Ketiga, ayat ini menekankan pentingnya "tasliman" atau penyerahan diri yang total. Ini berarti tidak hanya secara lisan menyatakan setuju, tetapi juga secara tulus dan ikhlas menerima serta mengamalkan apa yang telah diputuskan. Penyerahan diri ini mencakup seluruh aspek kehidupan, baik yang tampak maupun yang tersembunyi di dalam hati.
Meskipun ayat ini diturunkan pada masa ketika Nabi Muhammad SAW masih hidup dan menjadi pemimpin langsung umat, maknanya tetap relevan hingga akhir zaman. Dalam konteks modern, menjadikan Nabi Muhammad SAW sebagai hakim berarti merujuk kepada Sunnah (ajaran dan praktik) beliau yang telah terekam dalam hadis-hadis shahih. Ketika menghadapi berbagai persoalan hidup, baik itu masalah pribadi, sosial, ekonomi, maupun hukum, seorang Muslim dituntut untuk mencari solusi berdasarkan panduan Al-Qur'an dan Sunnah.
Ayat ini secara tegas menolak sikap pilih kasih atau mengutamakan hawa nafsu di atas ajaran agama. Ia menyoroti pentingnya keadilan yang bersumber dari wahyu Ilahi. Penolakan terhadap kebenaran yang dibawa oleh Rasulullah, bahkan dalam bentuk ketidakpuasan batin, merupakan indikator kelemahan iman. Hal ini mengajak kita untuk senantiasa introspeksi diri, membersihkan hati dari keraguan, dan memperkuat keyakinan bahwa Islam adalah agama yang sempurna dan paripurna.
Selain itu, Surah An Nisa ayat 65 juga mengajarkan tentang pentingnya integritas dalam beragama. Keimanan tidak hanya diukur dari ibadah ritual semata, tetapi juga dari kemampuan untuk menerapkan ajaran agama dalam setiap aspek kehidupan dan menerima kepemimpinan wahyu tanpa syarat. Ini adalah sebuah tantangan bagi setiap Muslim untuk terus belajar, memahami ajaran agamanya, dan menerapkannya dengan penuh kesungguhan.

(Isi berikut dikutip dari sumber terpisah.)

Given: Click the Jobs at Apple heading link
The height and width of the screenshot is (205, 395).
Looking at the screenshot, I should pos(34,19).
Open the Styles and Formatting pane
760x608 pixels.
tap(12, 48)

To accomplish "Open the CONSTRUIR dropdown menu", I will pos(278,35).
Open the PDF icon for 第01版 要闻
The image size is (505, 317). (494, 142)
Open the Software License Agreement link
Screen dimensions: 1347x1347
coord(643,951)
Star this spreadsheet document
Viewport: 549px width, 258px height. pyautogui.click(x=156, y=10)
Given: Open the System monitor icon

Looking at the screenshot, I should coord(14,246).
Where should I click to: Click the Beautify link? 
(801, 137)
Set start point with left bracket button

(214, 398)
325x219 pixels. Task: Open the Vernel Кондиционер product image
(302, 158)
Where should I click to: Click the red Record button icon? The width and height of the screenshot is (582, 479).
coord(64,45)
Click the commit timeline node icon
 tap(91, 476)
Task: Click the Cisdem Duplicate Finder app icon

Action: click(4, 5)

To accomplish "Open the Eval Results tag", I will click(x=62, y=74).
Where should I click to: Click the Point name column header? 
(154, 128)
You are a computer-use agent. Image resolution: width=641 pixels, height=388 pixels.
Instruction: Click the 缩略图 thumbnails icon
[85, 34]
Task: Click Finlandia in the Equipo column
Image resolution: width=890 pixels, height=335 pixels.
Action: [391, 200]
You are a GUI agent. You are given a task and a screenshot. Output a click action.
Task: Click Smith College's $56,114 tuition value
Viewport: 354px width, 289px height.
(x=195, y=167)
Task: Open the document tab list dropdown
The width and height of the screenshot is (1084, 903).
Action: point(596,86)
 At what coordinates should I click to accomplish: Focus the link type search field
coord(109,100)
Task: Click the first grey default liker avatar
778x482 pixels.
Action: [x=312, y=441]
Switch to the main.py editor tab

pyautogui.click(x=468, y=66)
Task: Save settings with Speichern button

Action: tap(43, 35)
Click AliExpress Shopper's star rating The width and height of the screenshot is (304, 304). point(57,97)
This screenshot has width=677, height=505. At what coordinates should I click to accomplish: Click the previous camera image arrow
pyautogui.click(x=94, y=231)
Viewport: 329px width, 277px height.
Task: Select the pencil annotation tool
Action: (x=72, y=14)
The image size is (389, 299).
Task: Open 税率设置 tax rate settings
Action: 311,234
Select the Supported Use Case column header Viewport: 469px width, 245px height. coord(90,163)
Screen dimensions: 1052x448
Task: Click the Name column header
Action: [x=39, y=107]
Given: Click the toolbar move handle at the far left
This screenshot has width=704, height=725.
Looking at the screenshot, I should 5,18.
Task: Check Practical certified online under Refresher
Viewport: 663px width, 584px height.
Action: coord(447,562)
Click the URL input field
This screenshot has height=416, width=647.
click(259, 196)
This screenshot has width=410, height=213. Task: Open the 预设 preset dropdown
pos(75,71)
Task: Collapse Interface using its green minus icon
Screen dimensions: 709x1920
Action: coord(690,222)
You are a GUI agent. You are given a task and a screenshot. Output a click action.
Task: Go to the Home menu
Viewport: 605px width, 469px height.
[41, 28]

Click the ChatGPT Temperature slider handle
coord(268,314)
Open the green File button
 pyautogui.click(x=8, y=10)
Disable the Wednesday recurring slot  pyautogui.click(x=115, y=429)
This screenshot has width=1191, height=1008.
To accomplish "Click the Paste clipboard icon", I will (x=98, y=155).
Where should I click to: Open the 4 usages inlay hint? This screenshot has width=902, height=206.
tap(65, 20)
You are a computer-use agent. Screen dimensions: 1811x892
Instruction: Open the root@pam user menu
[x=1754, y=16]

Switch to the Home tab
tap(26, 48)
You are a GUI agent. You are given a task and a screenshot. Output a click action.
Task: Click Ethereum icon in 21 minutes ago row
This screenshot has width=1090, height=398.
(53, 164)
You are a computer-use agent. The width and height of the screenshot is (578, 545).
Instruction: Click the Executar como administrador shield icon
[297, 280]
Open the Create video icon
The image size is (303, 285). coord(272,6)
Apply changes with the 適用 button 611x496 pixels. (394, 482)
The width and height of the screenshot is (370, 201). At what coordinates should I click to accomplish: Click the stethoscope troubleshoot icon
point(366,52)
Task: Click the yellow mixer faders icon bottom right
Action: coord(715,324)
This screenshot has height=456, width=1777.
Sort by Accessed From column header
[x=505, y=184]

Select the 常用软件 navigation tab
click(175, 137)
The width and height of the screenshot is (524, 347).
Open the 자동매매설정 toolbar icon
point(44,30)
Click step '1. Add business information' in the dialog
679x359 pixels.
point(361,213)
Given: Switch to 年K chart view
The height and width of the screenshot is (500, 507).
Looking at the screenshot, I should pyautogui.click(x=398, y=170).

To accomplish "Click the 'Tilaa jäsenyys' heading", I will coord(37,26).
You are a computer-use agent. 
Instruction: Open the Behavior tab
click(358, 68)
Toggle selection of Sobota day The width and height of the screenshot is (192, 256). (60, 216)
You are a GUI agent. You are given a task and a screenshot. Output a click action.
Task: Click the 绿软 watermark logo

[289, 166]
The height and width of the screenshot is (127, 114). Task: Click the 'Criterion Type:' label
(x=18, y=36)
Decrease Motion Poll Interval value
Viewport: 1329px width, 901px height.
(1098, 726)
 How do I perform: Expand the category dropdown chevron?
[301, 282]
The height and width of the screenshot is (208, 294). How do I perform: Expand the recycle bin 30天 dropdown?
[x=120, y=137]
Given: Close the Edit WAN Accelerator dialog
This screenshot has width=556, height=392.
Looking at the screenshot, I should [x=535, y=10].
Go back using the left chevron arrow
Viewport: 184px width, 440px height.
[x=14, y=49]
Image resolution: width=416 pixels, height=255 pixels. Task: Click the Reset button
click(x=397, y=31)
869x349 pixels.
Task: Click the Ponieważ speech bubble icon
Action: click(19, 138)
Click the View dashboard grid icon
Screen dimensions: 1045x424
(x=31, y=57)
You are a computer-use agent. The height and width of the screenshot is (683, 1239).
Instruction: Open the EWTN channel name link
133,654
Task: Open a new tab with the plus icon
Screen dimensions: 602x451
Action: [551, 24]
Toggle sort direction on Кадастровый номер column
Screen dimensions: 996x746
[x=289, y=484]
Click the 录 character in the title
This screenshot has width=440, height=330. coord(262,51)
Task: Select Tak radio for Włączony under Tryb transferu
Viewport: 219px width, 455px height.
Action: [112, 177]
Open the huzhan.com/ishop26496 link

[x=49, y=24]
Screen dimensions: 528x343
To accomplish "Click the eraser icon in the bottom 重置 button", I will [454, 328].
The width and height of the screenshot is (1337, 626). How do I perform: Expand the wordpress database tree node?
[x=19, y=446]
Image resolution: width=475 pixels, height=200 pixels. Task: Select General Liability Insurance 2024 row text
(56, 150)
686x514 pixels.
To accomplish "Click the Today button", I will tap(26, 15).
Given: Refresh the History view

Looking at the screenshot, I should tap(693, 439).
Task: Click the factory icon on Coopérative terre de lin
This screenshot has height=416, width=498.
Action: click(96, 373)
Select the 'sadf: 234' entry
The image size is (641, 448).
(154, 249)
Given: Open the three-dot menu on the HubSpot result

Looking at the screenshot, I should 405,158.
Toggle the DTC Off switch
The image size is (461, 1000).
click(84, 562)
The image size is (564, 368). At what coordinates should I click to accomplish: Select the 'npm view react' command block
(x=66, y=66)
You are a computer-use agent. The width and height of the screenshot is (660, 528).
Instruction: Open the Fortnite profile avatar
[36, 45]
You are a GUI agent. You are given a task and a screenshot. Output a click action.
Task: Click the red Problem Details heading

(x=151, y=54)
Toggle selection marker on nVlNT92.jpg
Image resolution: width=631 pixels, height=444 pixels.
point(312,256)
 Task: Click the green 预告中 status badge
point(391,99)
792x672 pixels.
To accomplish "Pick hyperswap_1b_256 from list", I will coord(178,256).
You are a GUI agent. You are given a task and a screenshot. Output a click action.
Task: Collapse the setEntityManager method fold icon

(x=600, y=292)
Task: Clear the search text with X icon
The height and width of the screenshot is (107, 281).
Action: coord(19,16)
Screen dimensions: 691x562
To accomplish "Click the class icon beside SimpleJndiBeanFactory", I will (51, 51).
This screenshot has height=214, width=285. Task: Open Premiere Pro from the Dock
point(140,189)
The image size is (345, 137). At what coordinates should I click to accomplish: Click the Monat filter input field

Memahami dan mengamalkan Surah An Nisa ayat 65 akan membawa ketenangan jiwa dan kebahagiaan sejati. Ketika hati kita sepenuhnya menyerah pada kehendak Allah dan ajaran Rasul-Nya, kita akan menemukan kedamaian dan jalan keluar dari setiap kesulitan. Ayat ini adalah pengingat abadi bahwa keimanan yang kokoh dibangun di atas dasar kepatuhan, penerimaan, dan penyerahan diri yang tulus. Ia adalah manifestasi dari hakikat "Islam" itu sendiri, yaitu keselamatan melalui penyerahan diri kepada Pencipta.